* [Stored data]
---*---
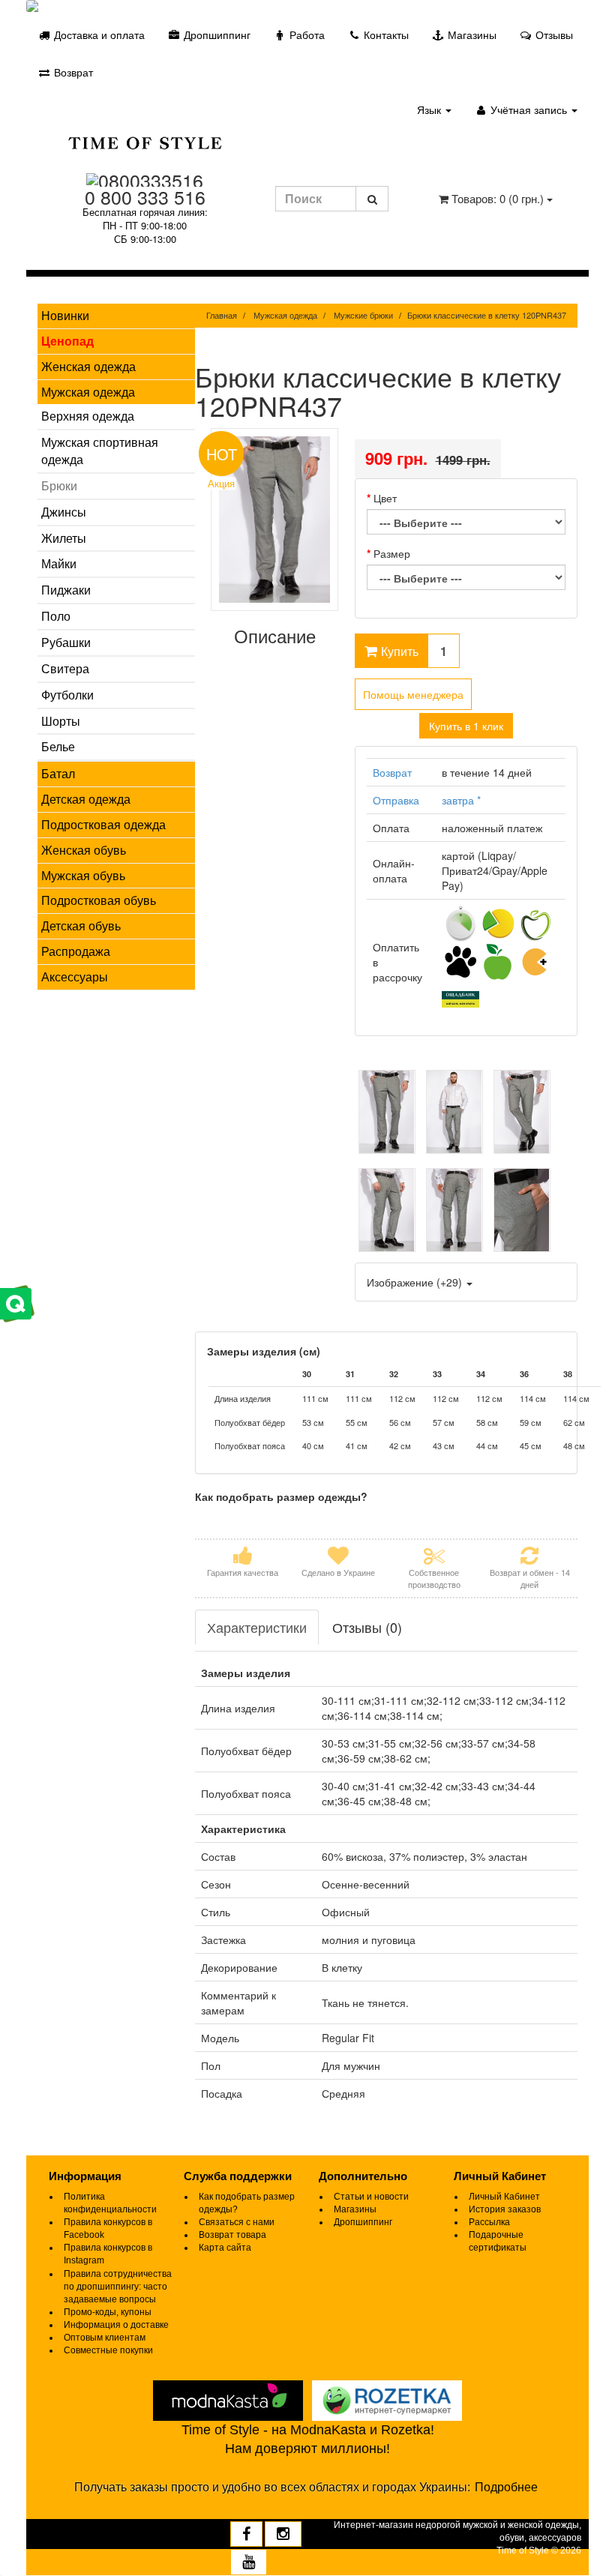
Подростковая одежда (103, 824)
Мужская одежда (88, 391)
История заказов (505, 2209)
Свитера (65, 668)
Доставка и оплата (98, 34)
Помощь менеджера (413, 694)
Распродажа (75, 951)
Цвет (385, 497)
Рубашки (66, 642)
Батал (58, 773)
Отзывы (552, 34)
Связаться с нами (236, 2222)
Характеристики (257, 1627)
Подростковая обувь (98, 900)
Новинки (65, 315)
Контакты (385, 34)
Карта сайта (225, 2247)
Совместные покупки (108, 2350)
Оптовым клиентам (105, 2337)
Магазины (470, 34)
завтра (461, 799)
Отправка (396, 799)
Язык (430, 109)
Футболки (67, 694)
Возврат (72, 71)
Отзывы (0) (367, 1627)
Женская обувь (83, 849)
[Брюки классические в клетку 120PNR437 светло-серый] (387, 1112)
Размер (392, 553)
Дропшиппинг (215, 34)
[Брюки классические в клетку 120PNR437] (275, 519)
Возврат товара (232, 2235)
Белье (58, 746)
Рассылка (489, 2222)
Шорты (60, 720)
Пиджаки (66, 589)
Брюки (59, 485)
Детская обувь (81, 925)
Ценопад (67, 340)
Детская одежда (85, 798)
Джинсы (63, 511)
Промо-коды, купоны (108, 2312)
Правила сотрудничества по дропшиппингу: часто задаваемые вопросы (118, 2287)
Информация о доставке (116, 2325)
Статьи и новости (371, 2196)
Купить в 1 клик (466, 725)
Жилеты (63, 538)
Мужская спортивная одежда (99, 450)
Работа (305, 34)
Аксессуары (74, 976)
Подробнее (506, 2487)
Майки (58, 563)
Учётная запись (529, 109)
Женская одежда (88, 366)
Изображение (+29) (416, 1282)
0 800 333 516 (145, 196)
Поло (55, 616)
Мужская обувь (83, 875)
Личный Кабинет (504, 2196)
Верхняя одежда (87, 415)
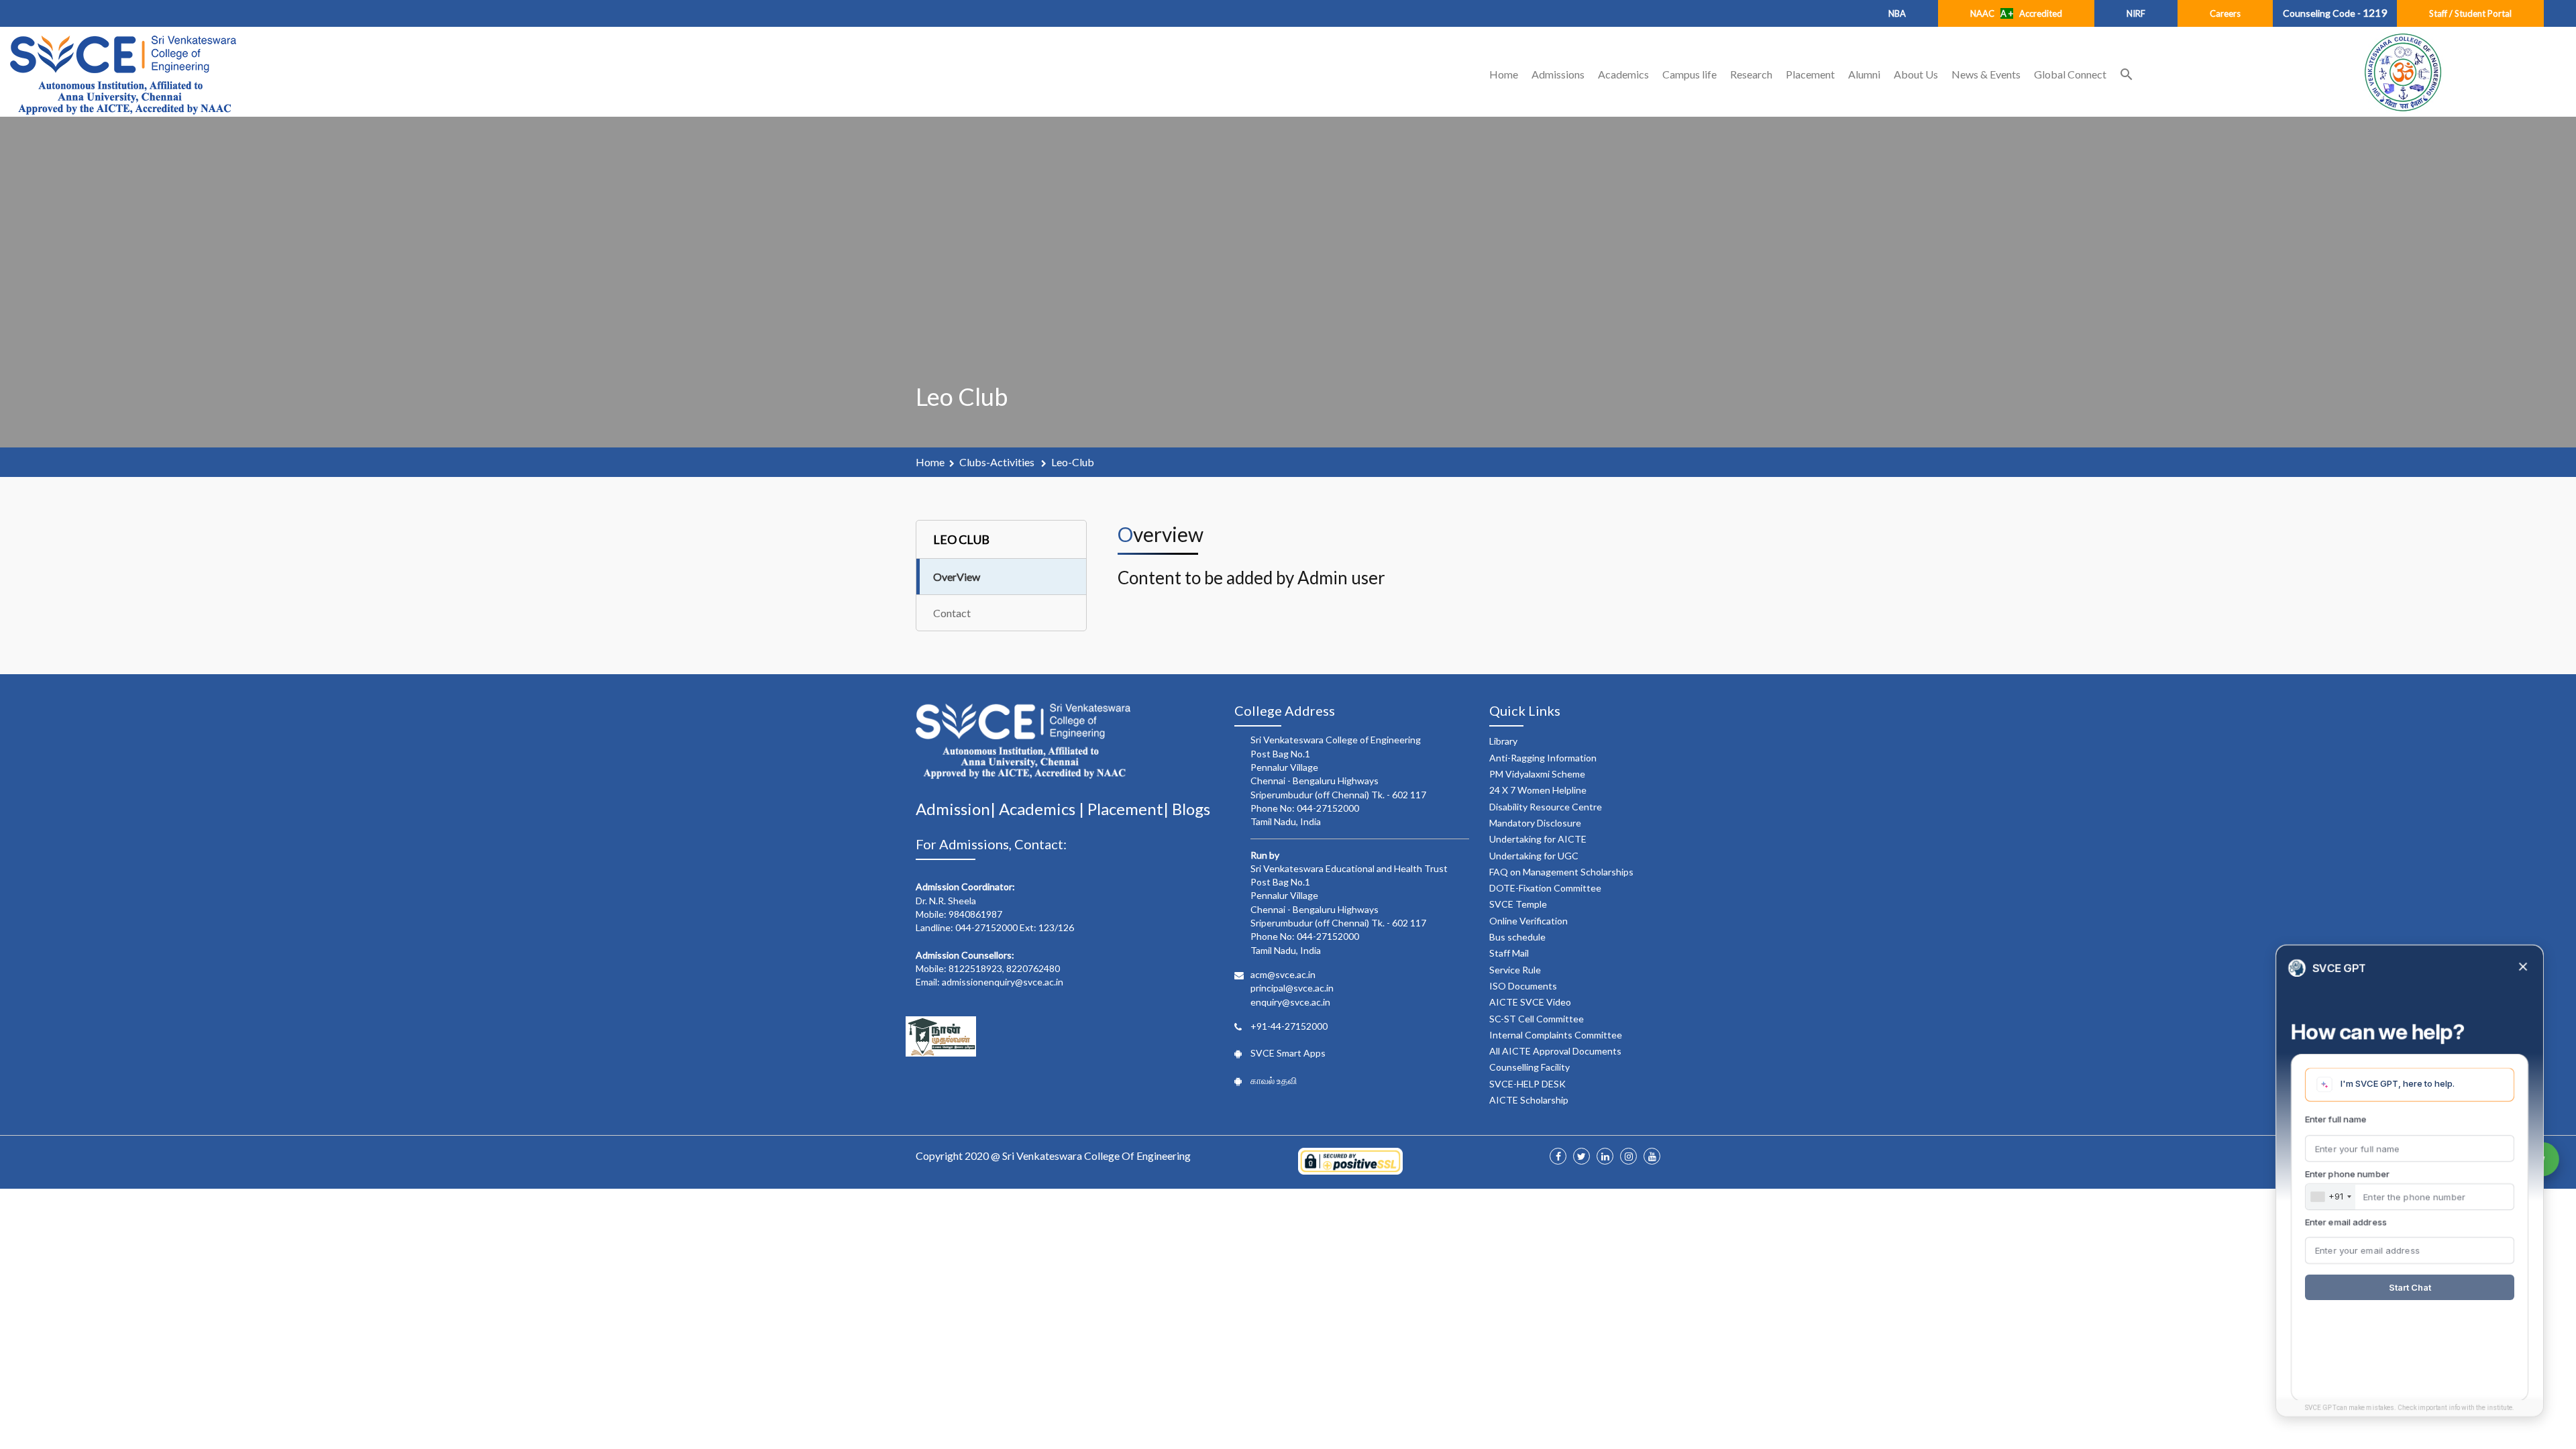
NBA (1897, 13)
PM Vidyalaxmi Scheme (1537, 774)
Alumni (1864, 74)
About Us (1916, 74)
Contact (952, 612)
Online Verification (1528, 920)
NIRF (2136, 13)
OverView (956, 576)
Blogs (1191, 808)
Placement (1810, 74)
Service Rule (1515, 969)
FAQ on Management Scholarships (1561, 871)
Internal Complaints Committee (1555, 1034)
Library (1503, 741)
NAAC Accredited (2016, 13)
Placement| (1129, 808)
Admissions (1558, 74)
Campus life (1689, 74)
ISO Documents (1523, 985)
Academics (1623, 74)
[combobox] (2330, 1197)
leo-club (1072, 461)
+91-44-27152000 (1289, 1026)
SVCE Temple (1518, 904)
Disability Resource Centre (1545, 806)
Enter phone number (2347, 1174)
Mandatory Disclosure (1535, 822)
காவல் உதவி (1273, 1080)
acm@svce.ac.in (1283, 974)
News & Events (1986, 74)
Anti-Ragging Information (1543, 757)
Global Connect (2070, 74)
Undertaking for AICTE (1538, 839)
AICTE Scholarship (1528, 1100)
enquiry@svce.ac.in (1290, 1002)
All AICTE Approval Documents (1555, 1051)
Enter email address (2346, 1222)
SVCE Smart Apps (1288, 1053)
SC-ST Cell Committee (1536, 1018)
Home (1503, 74)
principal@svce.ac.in (1292, 988)
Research (1751, 74)
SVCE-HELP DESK (1527, 1083)
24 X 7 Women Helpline (1538, 790)
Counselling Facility (1529, 1067)
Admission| (957, 808)
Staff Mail (1509, 953)
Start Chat (2410, 1287)
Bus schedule (1517, 937)
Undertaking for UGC (1533, 855)
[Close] (2523, 968)
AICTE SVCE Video (1530, 1002)
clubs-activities (997, 461)
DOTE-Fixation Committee (1545, 888)
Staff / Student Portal (2470, 13)
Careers (2225, 13)
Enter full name (2336, 1119)
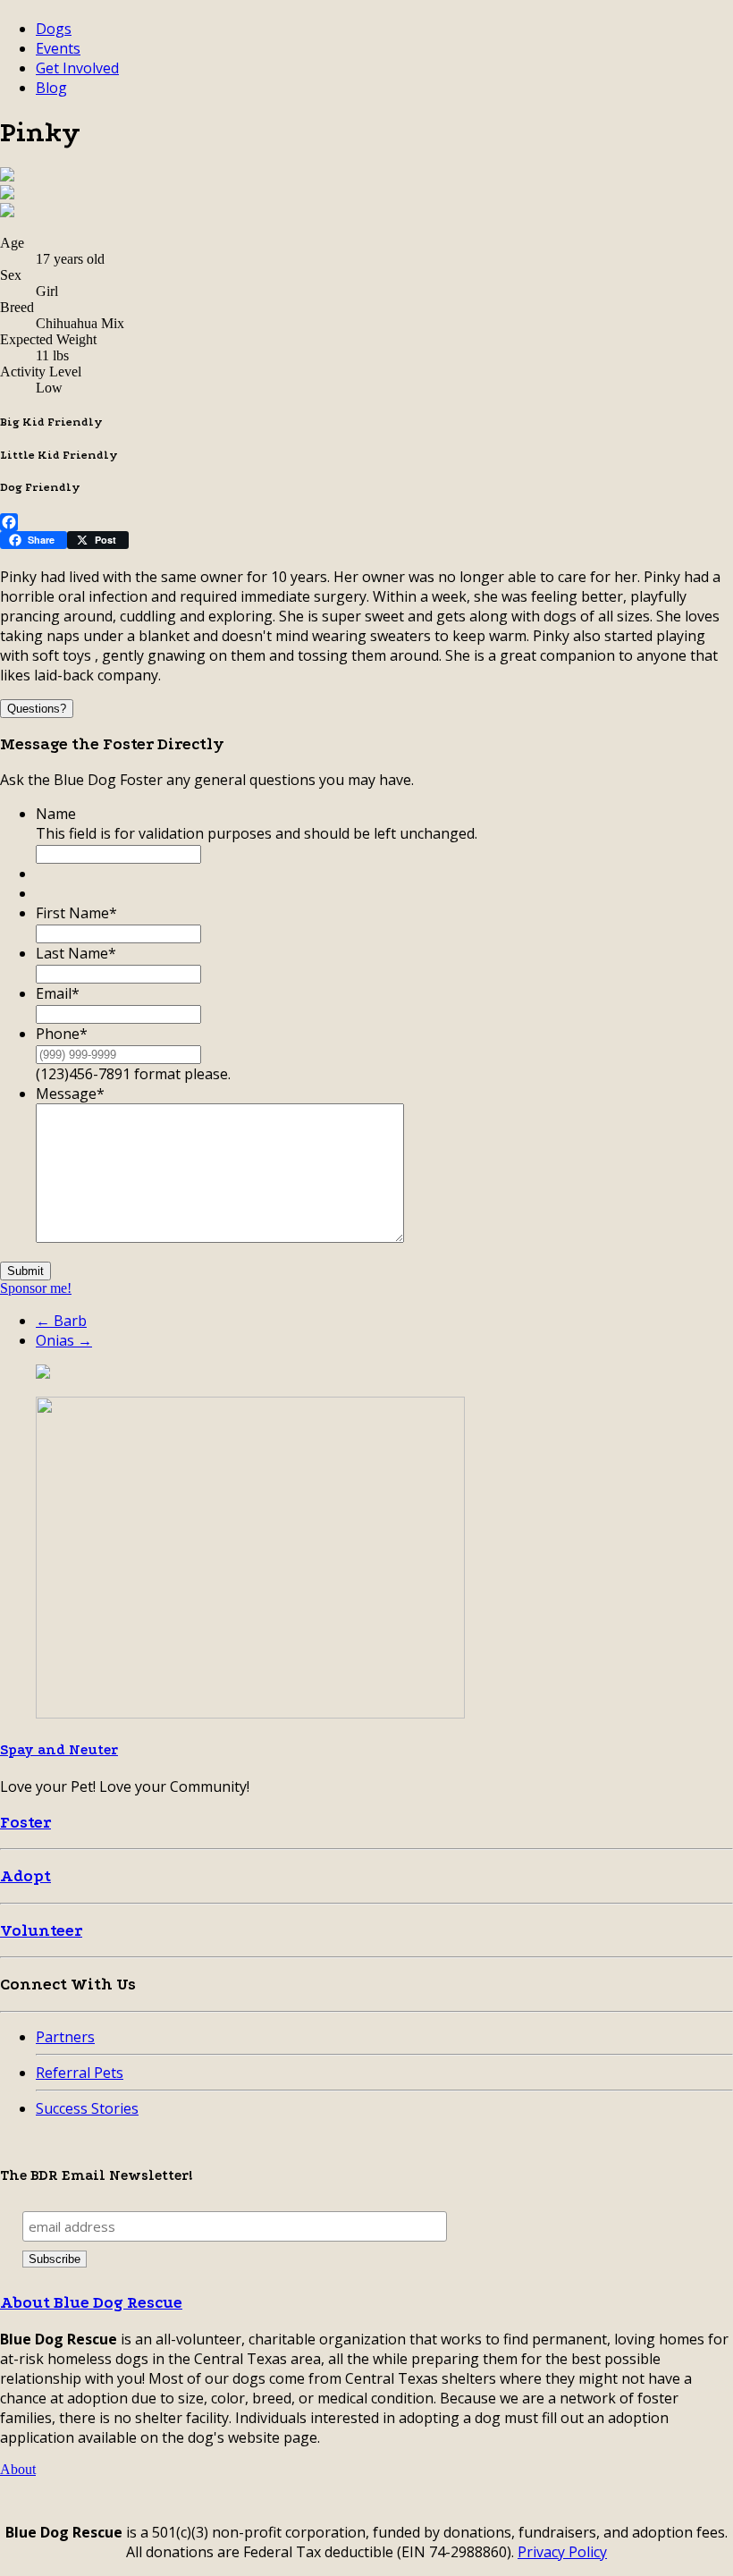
---*---
Output the entries verbatim, skipping images.

* [Answer space]
Подростковая одежда (103, 824)
Мужская одежда (88, 391)
История заказов (505, 2209)
Свитера (65, 668)
Доставка и оплата (98, 34)
Помощь менеджера (413, 694)
Распродажа (75, 951)
Цвет (385, 497)
Рубашки (66, 642)
Батал (58, 773)
Отзывы (552, 34)
Связаться с нами (236, 2222)
Характеристики (257, 1627)
Подростковая обувь (98, 900)
Новинки (65, 315)
Контакты (385, 34)
Карта сайта (225, 2247)
Совместные покупки (108, 2350)
Оптовым клиентам (105, 2337)
Магазины (470, 34)
завтра (461, 799)
Отправка (396, 799)
Язык (430, 109)
Футболки (67, 694)
Возврат (72, 71)
Отзывы (0) (367, 1627)
Женская обувь (83, 849)
[Брюки классические в клетку 120PNR437 светло-серый] (387, 1112)
Размер (392, 553)
Дропшиппинг (215, 34)
[Брюки классические в клетку 120PNR437] (275, 519)
Возврат товара (232, 2235)
Белье (58, 746)
Рассылка (489, 2222)
Шорты (60, 720)
Пиджаки (66, 589)
Брюки (59, 485)
Детская обувь (81, 925)
Ценопад (67, 340)
Детская одежда (85, 798)
Джинсы (63, 511)
Промо-коды, купоны (108, 2312)
Правила сотрудничества по дропшиппингу: часто задаваемые вопросы (118, 2287)
Информация о доставке (116, 2325)
Статьи и новости (371, 2196)
Купить в 1 клик (466, 725)
Жилеты (63, 538)
Мужская спортивная одежда (99, 450)
Работа (305, 34)
Аксессуары (74, 976)
Подробнее (506, 2487)
Майки (58, 563)
Учётная запись (529, 109)
Женская одежда (88, 366)
Изображение (+29) (416, 1282)
0 800 333 516 (145, 196)
Поло (55, 616)
Мужская обувь (83, 875)
Личный Кабинет (504, 2196)
Верхняя одежда (87, 415)
NBA (1897, 13)
PM Vidyalaxmi Scheme (1537, 774)
Alumni (1864, 74)
About Us (1916, 74)
Contact (952, 612)
Online Verification (1528, 920)
NIRF (2136, 13)
OverView (956, 576)
Blogs (1191, 808)
Placement (1810, 74)
Service Rule (1515, 969)
FAQ on Management Scholarships (1561, 871)
Internal Complaints Committee (1555, 1034)
Library (1503, 741)
NAAC Accredited (2016, 13)
Placement| (1129, 808)
Admissions (1558, 74)
Campus life (1689, 74)
ISO Documents (1523, 985)
Academics (1623, 74)
[combobox] (2330, 1197)
leo-club (1072, 461)
+91-44-27152000 (1289, 1026)
SVCE Temple (1518, 904)
Disability Resource Centre (1545, 806)
Enter phone number (2347, 1174)
Mandatory Disclosure (1535, 822)
காவல் உதவி (1273, 1080)
acm@svce.ac.in (1283, 974)
News & Events (1986, 74)
Anti-Ragging Information (1543, 757)
Global Connect (2070, 74)
Undertaking for AICTE (1538, 839)
AICTE Scholarship (1528, 1100)
enquiry@svce.ac.in (1290, 1002)
All AICTE Approval Documents (1555, 1051)
Enter email address (2346, 1222)
SVCE Smart Apps (1288, 1053)
SC-ST Cell Committee (1536, 1018)
Home (1503, 74)
principal@svce.ac.in (1292, 988)
Research (1751, 74)
SVCE-HELP DESK (1527, 1083)
24 X 7 Women Helpline (1538, 790)
Counselling Facility (1529, 1067)
Admission| (957, 808)
Staff Mail (1509, 953)
Start Chat (2410, 1287)
Bus schedule (1517, 937)
Undertaking for UGC (1533, 855)
[Close] (2523, 968)
AICTE SVCE Video (1530, 1002)
clubs-activities (997, 461)
DOTE-Fixation Committee (1545, 888)
Staff / Student Portal (2470, 13)
Careers (2225, 13)
Enter full name (2336, 1119)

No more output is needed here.